Texto -
○ ○ ○ ○ ○ ○ ○
"Meus doces pode comprar, os livros pode deixar. Porque os doces se estragam e os livros não.&q
Neste dia em que a mais de um século nascia a maior doceira de nossa história, gostaria de fazer uma homenagem não somente a pessoa de Cora Coralina, pois para mim, homenagens a mortos são desnecessárias, sou da opinião que temos que enaltecer aos que amamos e admiramos enquanto estão vivos, mas a humilde lembrança é principalmente uma forma de agradecer a toda sua obra, história e legado que carinhosamente e sabiamente nos deixou. Em uma época onde as mulheres não tinham espaço, Coralina se destacou pela sua capacidade de escrever, cozinhar e principalmente fazer história.
Cora Coralina - venho do século passado e trago comigo todas as idades.
"Eu sou aquela mulher
a quem o tempo muito ensinou.
Ensinou a amar a vida
e não desistir da luta,
recomeçar na derrota,
renunciar a palavras
e pensamentos negativos.
Acreditar nos valores humanos
e ser otimista.
○ ○ ○ ○ ○ ○ ○
Listagem -
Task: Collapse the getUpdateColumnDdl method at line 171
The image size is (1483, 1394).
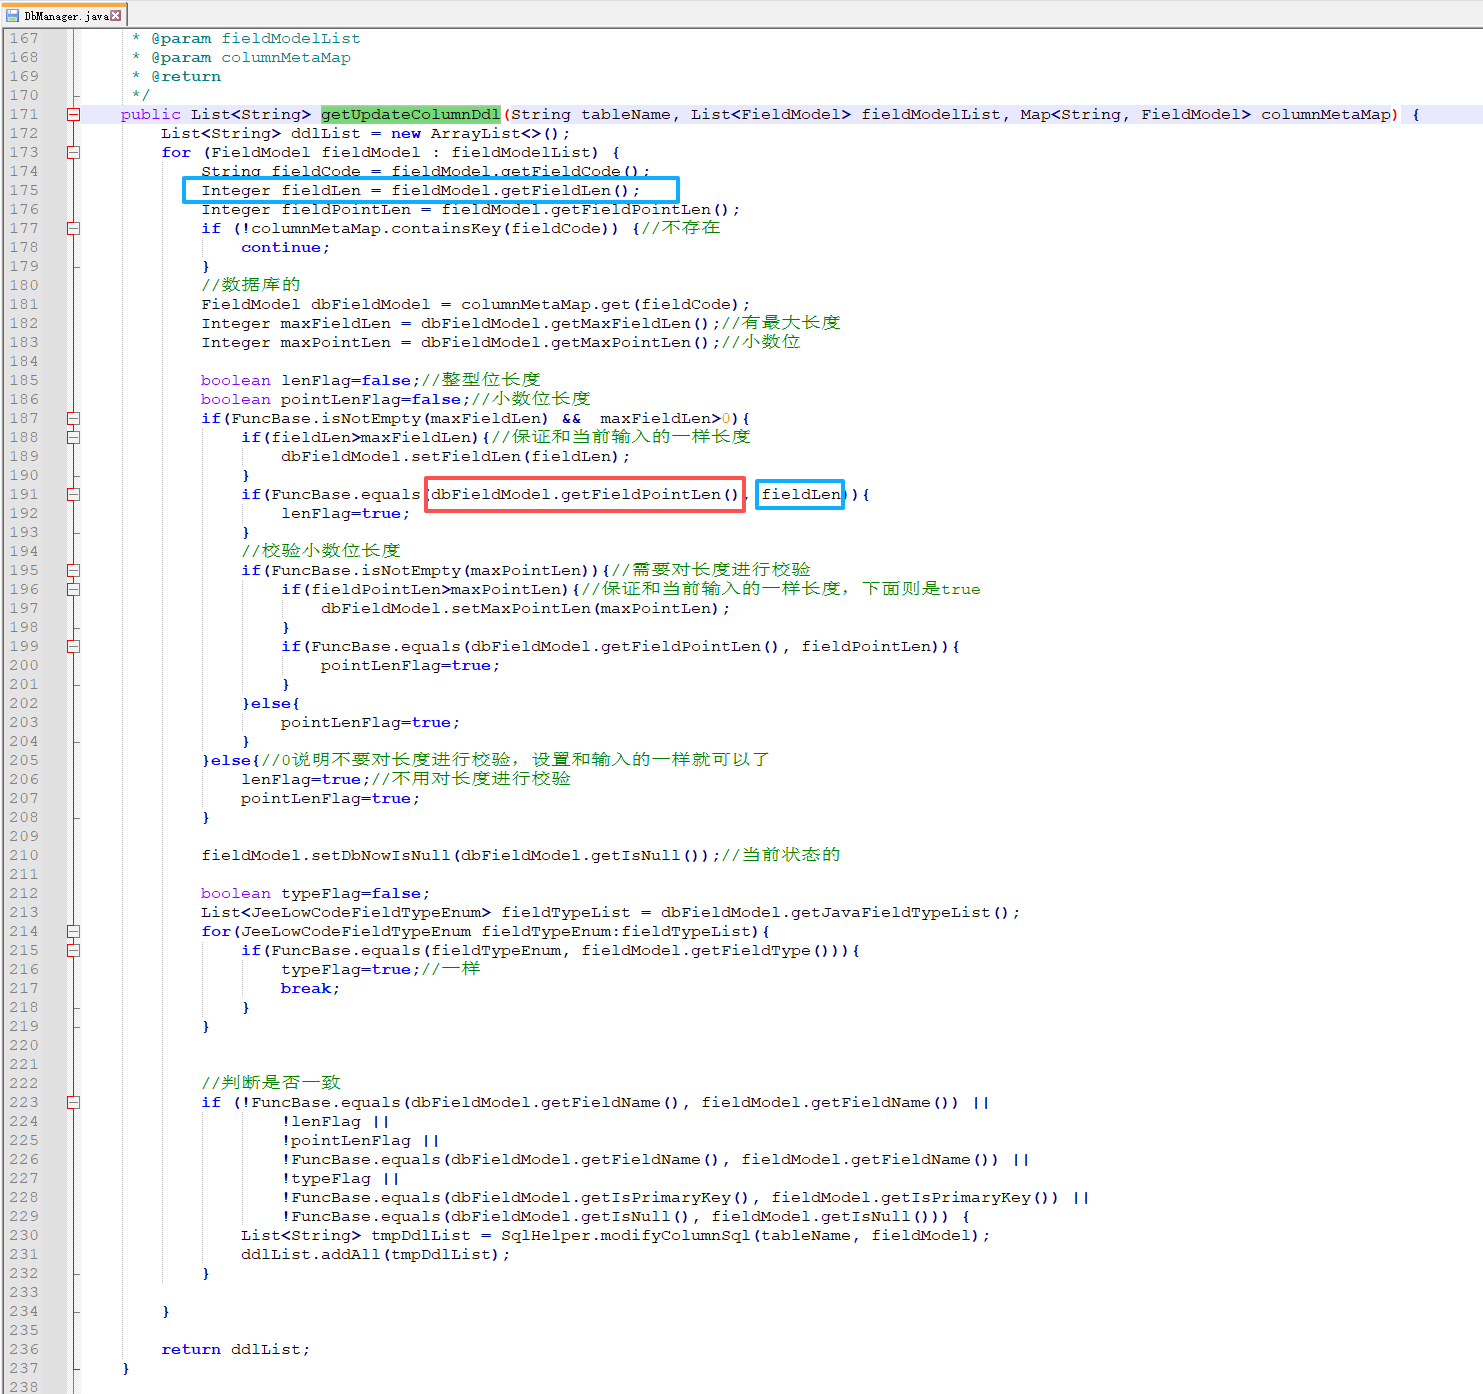Action: (73, 115)
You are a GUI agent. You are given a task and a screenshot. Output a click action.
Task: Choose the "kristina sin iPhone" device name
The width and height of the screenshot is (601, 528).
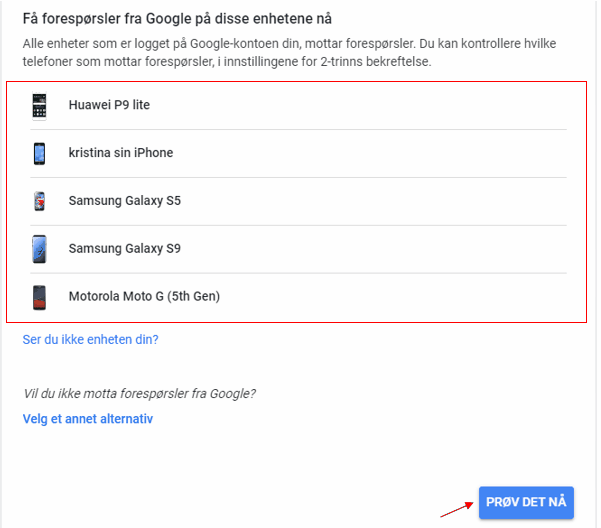[x=121, y=153]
○ ○ ○ ○ ○ ○ ○
O que fazer -
A) Apresente todas as linhas da listagem como uma tabela Markdown com as colunas Nº e Linha, sem as linhas em branco. Deixe as imagens de fora.
B) Escreva a continuação do texto sobre Cora Coralina a partir do ponto em que ele termina.
O texto sobre Cora Coralina e as linhas da listagem não têm relação entre si.

Respostas -
A)
| Nº | Linha |
|---|---|
| 1 | Task: Collapse the getUpdateColumnDdl method at line 171 |
| 2 | The image size is (1483, 1394). |
| 3 | Action: (73, 115) |
| 4 | You are a GUI agent. You are given a task and a screenshot. Output a click action. |
| 5 | Task: Choose the "kristina sin iPhone" device name |
| 6 | The width and height of the screenshot is (601, 528). |
| 7 | [x=121, y=153] |

B)
Creio na força imanente
que vai gerando a família humana,
numa corrente luminosa
de fraternidade universal.
Creio na solidariedade humana,
na superação dos erros
e angústias do presente. [...]
Aprendi que mais vale lutar
do que recolher tudo fácil.
Antes acreditar do que duvidar".
Cora Coralina, em trecho do poema "Ofertas de Aninha (aos moços)", do livro "Vintém de cobre: meias confissões de Aninha"
Coralina elaborava seus doces em tachos de cobre, em sua casa velha da ponte, em Goiás Velho (GO), onde recebia centenas de fregueses que além dos deliciosos doces, era recebido também com um café fresquinho e um bom dedo de prosa. Suas obras se caracteriza, pela espontaneidade e pelo retrato que traça do povo do seu Estado, seus costumes e seus sentimentos. Para ela, a culinária é a mais nobre de todas as artes, ligada à vida.
Sou mais doceira e cozinheira do que escritora, sendo a culinária a mais nobre de todas as Artes: objetiva, concreta, jamais abstrata a que está ligada à vida e à saúde humana. (trecho do poema: Cora Coralina, Quem É Você?)
Cora Coralina era chamada Aninha da Ponte da Lapa. Tendo apenas instrução primária e sendo doceira de profissão, era mulher simples, viveu longe dos grandes centros urbanos, alheia a modismos literários, produziu uma obra poética rica em motivos do cotidiano do interior brasileiro, em particular dos becos e ruas históricas de Goiás.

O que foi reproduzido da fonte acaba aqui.